What the exercise asks: Print the first line of the material below and each line after it, exactly as written, ending with the line that contains "Given: Open row menu for Mn мг\1кг row".
<<<<
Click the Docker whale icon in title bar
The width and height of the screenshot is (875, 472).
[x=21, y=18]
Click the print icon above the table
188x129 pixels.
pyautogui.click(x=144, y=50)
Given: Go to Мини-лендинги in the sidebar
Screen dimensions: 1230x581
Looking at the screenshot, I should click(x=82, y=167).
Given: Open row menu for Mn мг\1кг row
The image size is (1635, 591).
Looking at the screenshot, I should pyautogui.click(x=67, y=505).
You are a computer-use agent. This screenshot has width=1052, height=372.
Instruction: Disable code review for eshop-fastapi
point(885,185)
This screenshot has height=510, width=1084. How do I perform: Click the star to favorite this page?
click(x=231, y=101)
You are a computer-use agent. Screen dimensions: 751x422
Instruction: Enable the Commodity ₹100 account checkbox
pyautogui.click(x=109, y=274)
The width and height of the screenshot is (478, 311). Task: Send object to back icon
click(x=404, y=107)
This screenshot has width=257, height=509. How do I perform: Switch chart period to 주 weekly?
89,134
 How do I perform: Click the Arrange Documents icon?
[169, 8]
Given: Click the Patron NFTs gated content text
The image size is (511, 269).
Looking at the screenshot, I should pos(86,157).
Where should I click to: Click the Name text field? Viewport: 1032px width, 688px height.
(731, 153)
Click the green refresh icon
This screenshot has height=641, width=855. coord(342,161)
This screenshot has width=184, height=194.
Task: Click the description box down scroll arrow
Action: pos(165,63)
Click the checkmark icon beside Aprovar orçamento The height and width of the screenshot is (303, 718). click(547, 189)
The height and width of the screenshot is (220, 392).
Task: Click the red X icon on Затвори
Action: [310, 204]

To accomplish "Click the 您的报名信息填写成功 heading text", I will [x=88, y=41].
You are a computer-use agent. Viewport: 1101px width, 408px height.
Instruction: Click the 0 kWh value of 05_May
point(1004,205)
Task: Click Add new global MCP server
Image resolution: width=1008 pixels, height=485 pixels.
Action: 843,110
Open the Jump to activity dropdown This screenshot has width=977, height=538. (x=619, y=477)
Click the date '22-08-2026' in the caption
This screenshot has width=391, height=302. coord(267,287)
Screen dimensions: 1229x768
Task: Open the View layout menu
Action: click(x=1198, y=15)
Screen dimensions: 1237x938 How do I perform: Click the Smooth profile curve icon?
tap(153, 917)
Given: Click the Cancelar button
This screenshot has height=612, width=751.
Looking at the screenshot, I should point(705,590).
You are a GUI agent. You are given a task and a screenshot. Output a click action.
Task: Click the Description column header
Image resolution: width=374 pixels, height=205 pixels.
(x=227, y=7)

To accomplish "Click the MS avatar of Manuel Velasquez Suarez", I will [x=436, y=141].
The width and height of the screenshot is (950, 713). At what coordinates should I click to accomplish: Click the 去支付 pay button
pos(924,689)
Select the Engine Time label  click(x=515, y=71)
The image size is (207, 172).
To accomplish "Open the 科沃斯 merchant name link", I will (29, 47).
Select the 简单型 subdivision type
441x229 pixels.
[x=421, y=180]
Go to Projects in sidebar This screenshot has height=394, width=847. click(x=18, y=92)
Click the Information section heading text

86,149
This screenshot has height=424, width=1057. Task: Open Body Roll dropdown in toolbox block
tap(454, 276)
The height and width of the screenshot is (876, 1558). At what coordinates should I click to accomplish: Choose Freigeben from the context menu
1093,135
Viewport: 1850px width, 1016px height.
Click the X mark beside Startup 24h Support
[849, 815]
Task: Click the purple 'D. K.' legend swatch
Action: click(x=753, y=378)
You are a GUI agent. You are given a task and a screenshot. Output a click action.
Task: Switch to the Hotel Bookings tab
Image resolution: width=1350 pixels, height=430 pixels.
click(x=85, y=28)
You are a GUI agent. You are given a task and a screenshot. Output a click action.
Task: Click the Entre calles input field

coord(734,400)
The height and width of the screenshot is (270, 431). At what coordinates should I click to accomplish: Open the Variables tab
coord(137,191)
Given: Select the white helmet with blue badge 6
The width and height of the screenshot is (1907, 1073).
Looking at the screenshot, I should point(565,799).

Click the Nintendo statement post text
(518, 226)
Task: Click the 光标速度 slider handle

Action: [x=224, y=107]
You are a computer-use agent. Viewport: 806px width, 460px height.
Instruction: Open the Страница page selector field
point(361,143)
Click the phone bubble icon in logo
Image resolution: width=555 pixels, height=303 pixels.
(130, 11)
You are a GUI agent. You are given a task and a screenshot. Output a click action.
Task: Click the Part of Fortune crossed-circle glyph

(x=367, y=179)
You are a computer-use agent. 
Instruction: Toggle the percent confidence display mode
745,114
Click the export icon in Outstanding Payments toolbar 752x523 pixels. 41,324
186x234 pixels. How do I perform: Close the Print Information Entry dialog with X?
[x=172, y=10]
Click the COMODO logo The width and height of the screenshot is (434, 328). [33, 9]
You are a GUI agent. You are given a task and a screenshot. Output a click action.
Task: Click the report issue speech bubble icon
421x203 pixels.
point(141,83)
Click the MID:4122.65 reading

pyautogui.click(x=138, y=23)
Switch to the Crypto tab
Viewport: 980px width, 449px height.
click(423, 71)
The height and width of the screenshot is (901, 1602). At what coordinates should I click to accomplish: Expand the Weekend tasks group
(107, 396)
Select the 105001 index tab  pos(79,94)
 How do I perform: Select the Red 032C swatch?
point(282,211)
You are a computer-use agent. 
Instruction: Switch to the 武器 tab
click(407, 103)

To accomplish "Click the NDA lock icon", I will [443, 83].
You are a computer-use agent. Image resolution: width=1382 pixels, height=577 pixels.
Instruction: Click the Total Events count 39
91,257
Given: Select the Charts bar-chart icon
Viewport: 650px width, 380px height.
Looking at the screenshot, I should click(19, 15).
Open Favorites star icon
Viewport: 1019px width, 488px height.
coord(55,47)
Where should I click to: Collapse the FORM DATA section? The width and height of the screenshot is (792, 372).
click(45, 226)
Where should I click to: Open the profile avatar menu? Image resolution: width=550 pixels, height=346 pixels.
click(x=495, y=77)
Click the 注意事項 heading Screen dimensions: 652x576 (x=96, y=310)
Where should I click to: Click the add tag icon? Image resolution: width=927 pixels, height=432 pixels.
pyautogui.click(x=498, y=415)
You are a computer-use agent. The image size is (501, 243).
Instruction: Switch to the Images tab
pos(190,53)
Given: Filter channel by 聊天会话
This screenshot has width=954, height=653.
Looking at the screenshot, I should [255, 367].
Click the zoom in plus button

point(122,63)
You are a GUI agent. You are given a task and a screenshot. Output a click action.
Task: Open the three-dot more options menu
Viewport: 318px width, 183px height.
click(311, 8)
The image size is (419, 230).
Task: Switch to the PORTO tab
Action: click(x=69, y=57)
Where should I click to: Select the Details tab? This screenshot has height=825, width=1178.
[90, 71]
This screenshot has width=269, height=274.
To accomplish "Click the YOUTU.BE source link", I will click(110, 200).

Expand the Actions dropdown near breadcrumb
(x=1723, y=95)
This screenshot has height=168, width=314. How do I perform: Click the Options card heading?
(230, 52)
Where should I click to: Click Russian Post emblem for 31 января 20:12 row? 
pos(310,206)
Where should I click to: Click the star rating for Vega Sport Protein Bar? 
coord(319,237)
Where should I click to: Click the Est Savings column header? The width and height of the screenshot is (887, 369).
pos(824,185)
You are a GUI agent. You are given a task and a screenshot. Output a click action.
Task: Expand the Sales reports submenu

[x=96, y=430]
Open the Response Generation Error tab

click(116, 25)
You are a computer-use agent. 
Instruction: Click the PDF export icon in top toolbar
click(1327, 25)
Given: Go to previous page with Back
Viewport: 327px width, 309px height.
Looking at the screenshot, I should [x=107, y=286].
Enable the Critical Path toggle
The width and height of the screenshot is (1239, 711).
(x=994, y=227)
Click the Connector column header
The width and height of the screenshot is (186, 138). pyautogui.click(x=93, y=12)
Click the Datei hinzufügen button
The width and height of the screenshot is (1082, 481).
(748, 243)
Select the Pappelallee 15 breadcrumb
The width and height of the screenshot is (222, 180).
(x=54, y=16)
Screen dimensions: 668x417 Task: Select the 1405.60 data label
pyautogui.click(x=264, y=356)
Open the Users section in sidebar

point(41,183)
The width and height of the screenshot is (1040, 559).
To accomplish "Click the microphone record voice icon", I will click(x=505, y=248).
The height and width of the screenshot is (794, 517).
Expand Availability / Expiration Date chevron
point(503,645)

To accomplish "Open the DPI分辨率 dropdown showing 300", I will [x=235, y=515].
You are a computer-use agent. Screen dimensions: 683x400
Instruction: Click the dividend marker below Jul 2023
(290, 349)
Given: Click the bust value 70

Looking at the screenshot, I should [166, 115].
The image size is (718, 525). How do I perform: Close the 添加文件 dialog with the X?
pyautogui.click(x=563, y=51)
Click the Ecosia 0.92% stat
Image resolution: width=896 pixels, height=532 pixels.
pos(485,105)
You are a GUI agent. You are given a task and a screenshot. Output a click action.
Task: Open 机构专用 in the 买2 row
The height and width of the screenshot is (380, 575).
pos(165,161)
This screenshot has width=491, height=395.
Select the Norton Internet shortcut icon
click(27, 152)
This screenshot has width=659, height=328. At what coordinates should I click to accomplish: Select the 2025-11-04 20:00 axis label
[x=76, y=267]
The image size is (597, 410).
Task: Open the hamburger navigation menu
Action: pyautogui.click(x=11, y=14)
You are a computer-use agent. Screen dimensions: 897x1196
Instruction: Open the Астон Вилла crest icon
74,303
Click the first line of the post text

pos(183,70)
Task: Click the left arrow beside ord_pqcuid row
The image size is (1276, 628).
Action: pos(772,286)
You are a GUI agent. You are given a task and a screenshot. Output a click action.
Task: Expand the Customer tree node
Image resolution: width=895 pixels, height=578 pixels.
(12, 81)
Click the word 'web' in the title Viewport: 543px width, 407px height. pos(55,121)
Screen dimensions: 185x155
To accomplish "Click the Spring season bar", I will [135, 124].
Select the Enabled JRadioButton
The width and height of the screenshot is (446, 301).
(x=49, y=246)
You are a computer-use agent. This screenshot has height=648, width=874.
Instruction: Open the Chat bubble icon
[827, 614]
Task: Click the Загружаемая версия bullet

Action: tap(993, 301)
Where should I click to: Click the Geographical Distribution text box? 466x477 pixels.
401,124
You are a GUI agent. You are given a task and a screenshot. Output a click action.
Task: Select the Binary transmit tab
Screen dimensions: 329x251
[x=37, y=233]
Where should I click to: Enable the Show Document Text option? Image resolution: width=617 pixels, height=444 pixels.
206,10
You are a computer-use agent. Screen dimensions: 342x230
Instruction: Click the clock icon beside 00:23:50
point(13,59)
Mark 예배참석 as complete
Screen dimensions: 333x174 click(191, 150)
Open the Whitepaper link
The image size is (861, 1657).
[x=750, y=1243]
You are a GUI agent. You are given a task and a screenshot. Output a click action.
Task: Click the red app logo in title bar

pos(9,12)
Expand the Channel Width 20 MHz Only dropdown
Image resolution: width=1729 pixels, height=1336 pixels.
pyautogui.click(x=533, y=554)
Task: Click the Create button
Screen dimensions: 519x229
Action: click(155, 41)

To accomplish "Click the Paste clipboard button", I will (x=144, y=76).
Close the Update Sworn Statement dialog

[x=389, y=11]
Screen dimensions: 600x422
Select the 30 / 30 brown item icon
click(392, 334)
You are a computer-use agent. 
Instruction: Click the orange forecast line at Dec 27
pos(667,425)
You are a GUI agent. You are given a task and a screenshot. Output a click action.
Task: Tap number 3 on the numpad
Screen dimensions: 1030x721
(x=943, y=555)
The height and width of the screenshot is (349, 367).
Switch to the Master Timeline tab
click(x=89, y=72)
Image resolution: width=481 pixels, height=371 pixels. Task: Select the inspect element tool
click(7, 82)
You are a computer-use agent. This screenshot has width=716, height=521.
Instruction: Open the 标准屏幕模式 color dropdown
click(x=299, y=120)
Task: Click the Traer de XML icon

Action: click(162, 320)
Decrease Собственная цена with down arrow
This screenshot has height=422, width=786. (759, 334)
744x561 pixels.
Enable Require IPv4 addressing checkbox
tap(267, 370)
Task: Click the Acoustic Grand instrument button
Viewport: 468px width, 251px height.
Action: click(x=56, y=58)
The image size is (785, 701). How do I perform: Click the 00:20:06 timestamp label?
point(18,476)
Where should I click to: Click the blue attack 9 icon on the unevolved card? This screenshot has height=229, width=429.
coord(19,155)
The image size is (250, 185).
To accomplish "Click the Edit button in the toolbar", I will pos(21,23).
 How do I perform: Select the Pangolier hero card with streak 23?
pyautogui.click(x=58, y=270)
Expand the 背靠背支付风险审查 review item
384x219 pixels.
>>>>
Exercise output:
Click the Docker whale icon in title bar
The width and height of the screenshot is (875, 472).
[x=21, y=18]
Click the print icon above the table
188x129 pixels.
pyautogui.click(x=144, y=50)
Given: Go to Мини-лендинги in the sidebar
Screen dimensions: 1230x581
Looking at the screenshot, I should click(x=82, y=167).
Given: Open row menu for Mn мг\1кг row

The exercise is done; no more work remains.